Filippo Pizzoni, ideatore del progetto e vicepresidente di Orticola – sostiene che l’intento e’ quello di un’operazione didattica aperta al pubblico ma destinata ai residenti che possono godere di prodotti sotto casa coltivati, più che con l’intenzione di produrre degli ortaggi da mangiare, che per altro vengono consumati dai residenti, per parlare di un orto e quindi fare una operazione didattica.

Un”momento” di quiete in mezzo alla campagna sotto il grattacelo in attesa di nuove destinazioni per la zona .  L’amministratore delegato di Citylife, Armando Borghi,  ha voluto questo quadrato di frutta, fiori e verdure per mostrare  a scuole e cittadini come l’orto  può crescere in un contesto urbano”.

Abbiamo gia’ verificato l’Orto Planetario di Expo Experience per capire che cio’ e’ possibile e anche gradevole.

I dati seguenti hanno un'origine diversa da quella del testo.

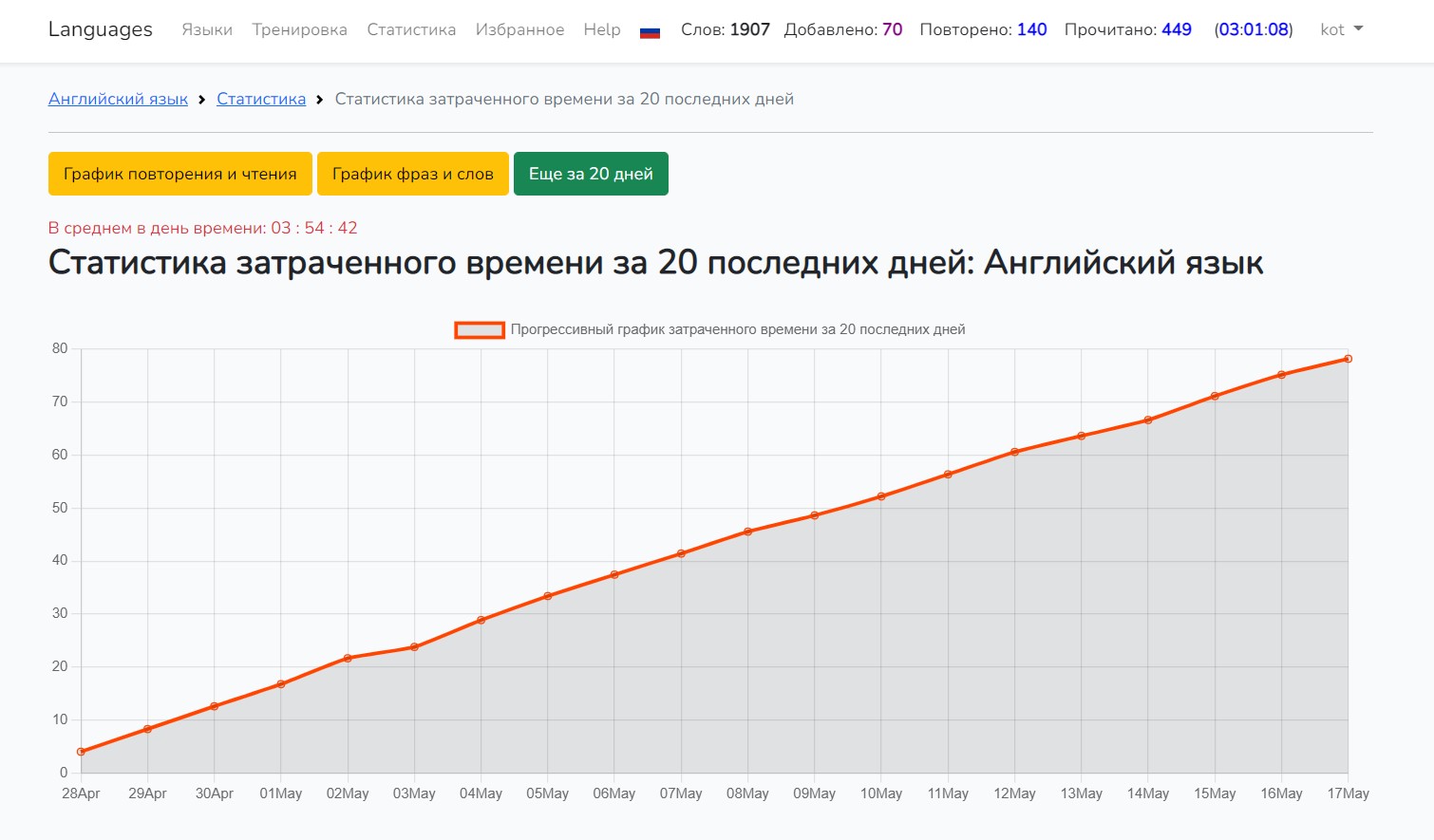Click the green Еще за 20 дней button

tap(591, 174)
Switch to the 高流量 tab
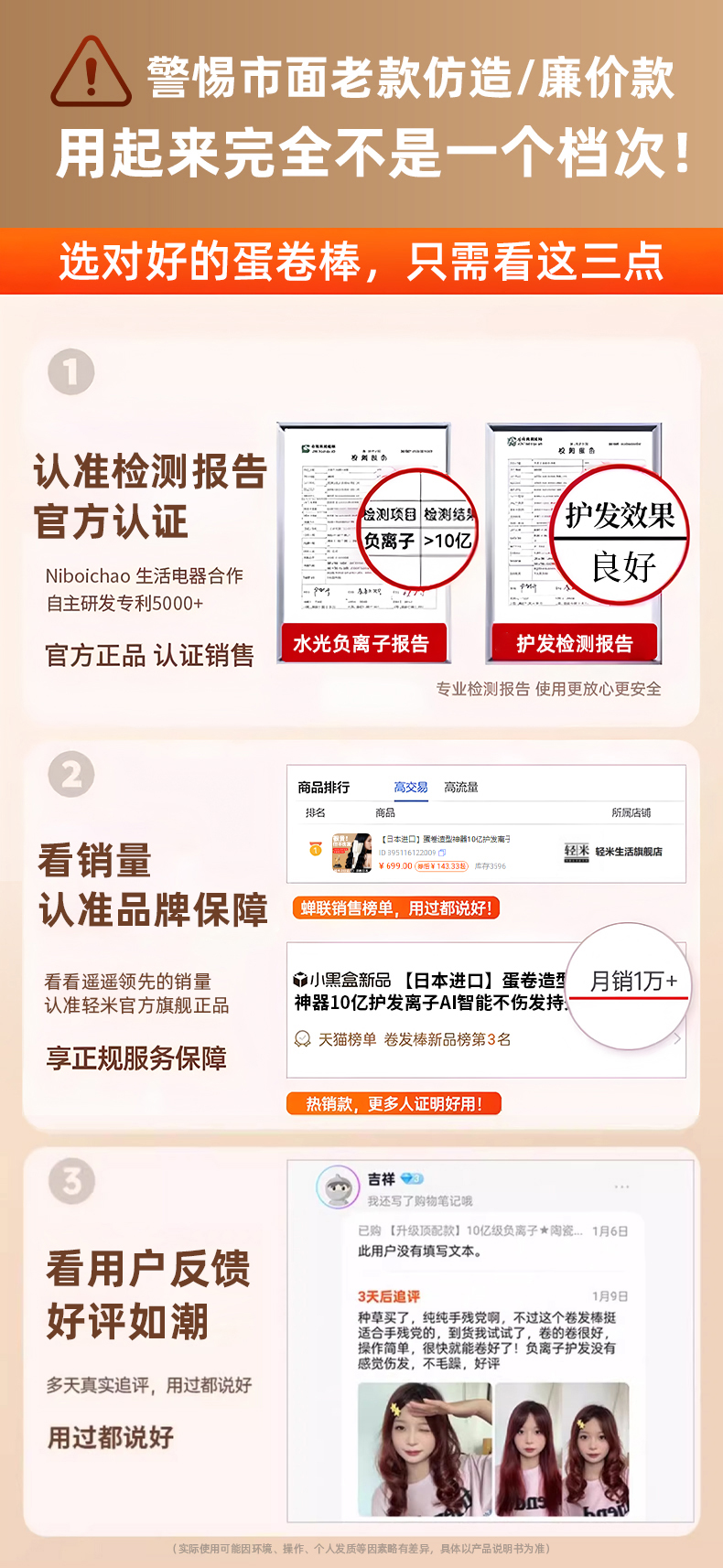This screenshot has width=723, height=1568. point(461,787)
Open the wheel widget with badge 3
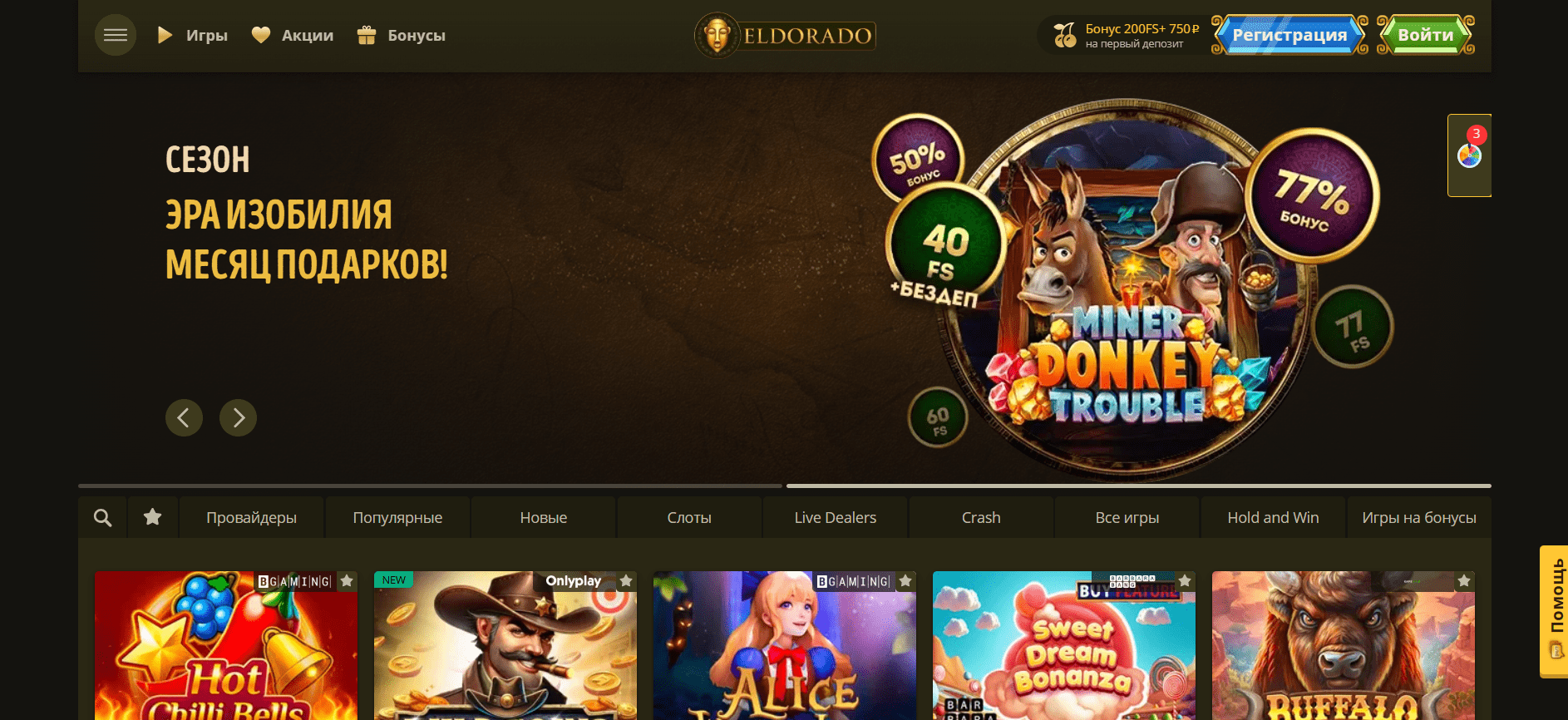The width and height of the screenshot is (1568, 720). point(1469,155)
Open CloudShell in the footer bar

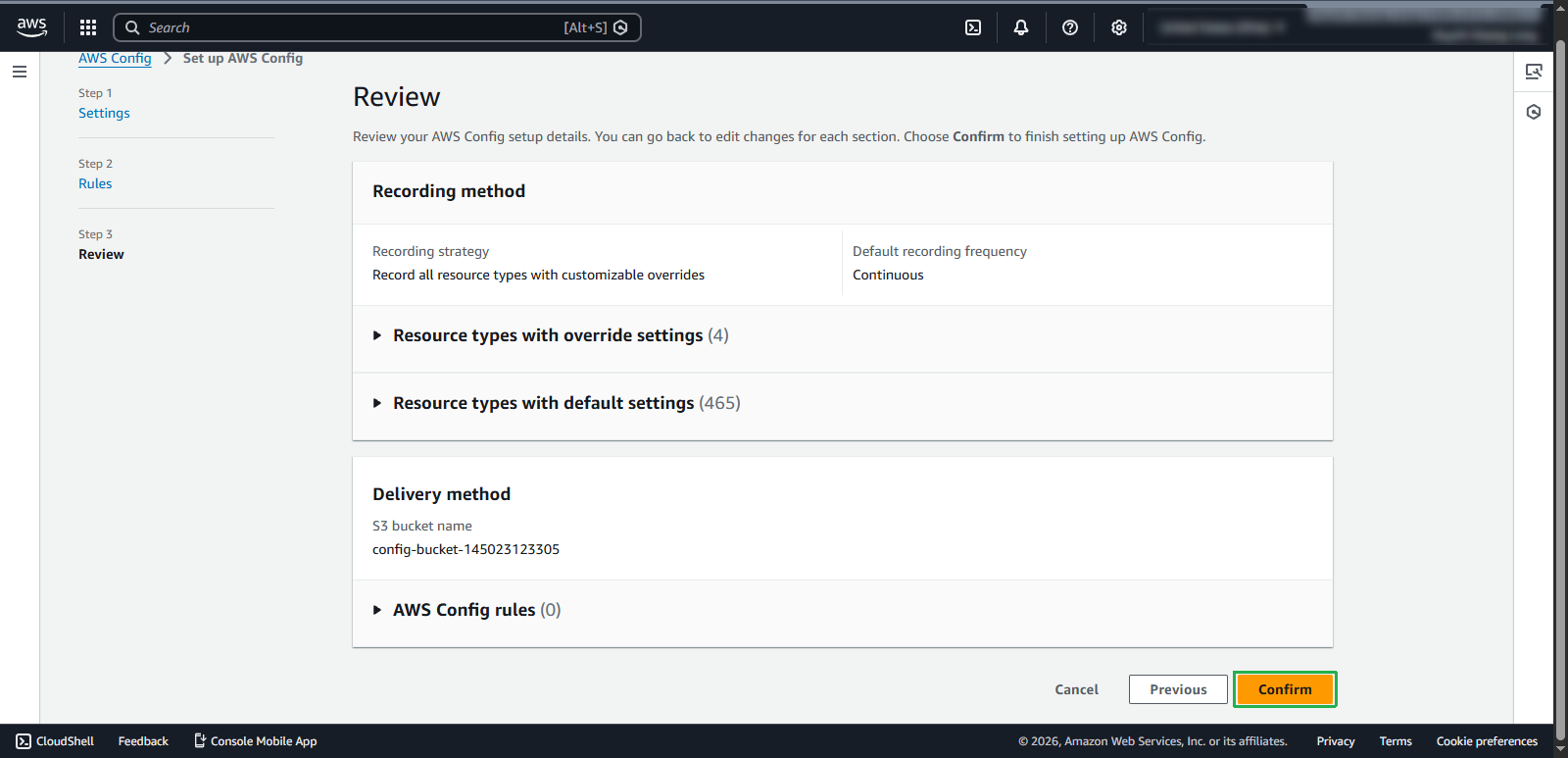coord(56,741)
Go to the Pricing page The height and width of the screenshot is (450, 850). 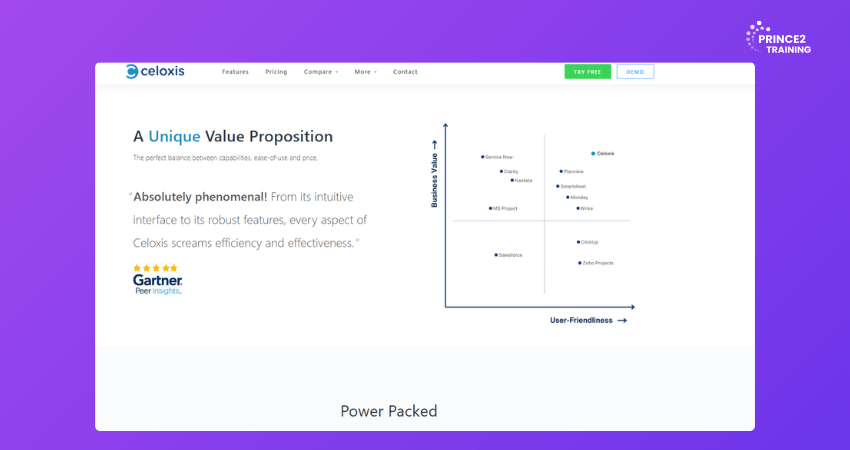click(x=276, y=72)

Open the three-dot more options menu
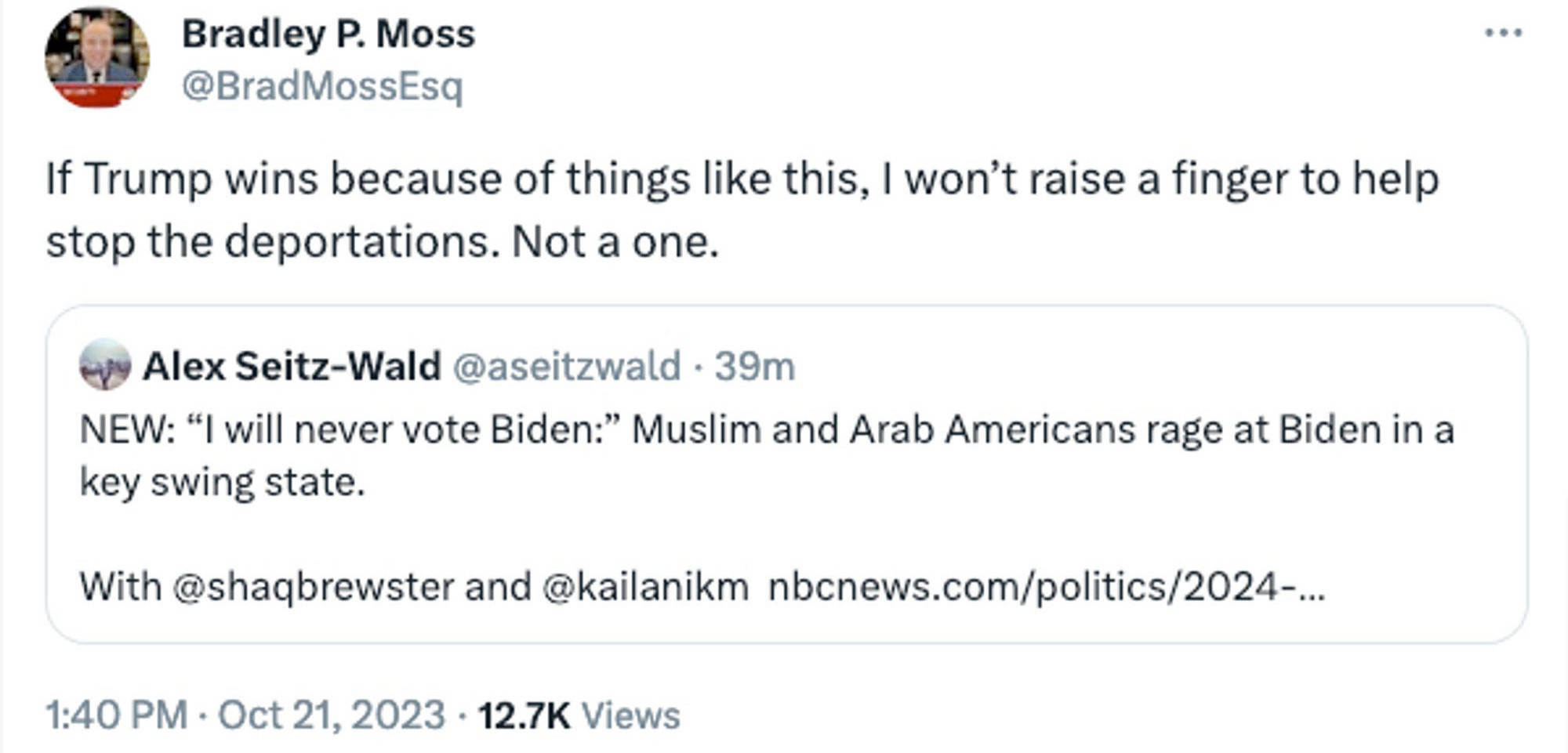(x=1503, y=33)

Camminando nell’Orto di CityLife  si trovano  piante di amaranto, il ricino, le barbabietole pronte per il raccolto ma si nota anche che alcune specie non crescono proprio bene in citta’ . “Una cosa che abbiamo voluto provare a fare è stato piantare l’anguria – ha detto Pizzoni – che comunque preferisce un clima più meridionale del nostro; poi però abbiamo piantato anche dei girasoli che non ci hanno dato neanche un fiore”.

Gestire e coltivare un orto non e’ proprio una passeggiata ma a CityLife lo potremo vedere tutto l’anno e constatare quali piante resistono a Milano e quali no, così se ci venisse voglia di farlo sul balcone e sul terrazzo siamo preparati e meglio sceglieremo i prodotti piu’ resistenti, ben consapevoli che la coltivazione va seguita e che richiede impegno e dedizione.

 

Devo ammettere che l’Orto Planetario di Expo Experience e’ assai bello e ho potuto vedere con i miei occhi che quanto piantato ha dato in abbondanza variegata i suoi frutti. Solo di pomodori avro’ visto 5 diverse specie, così di melanzane e non solo.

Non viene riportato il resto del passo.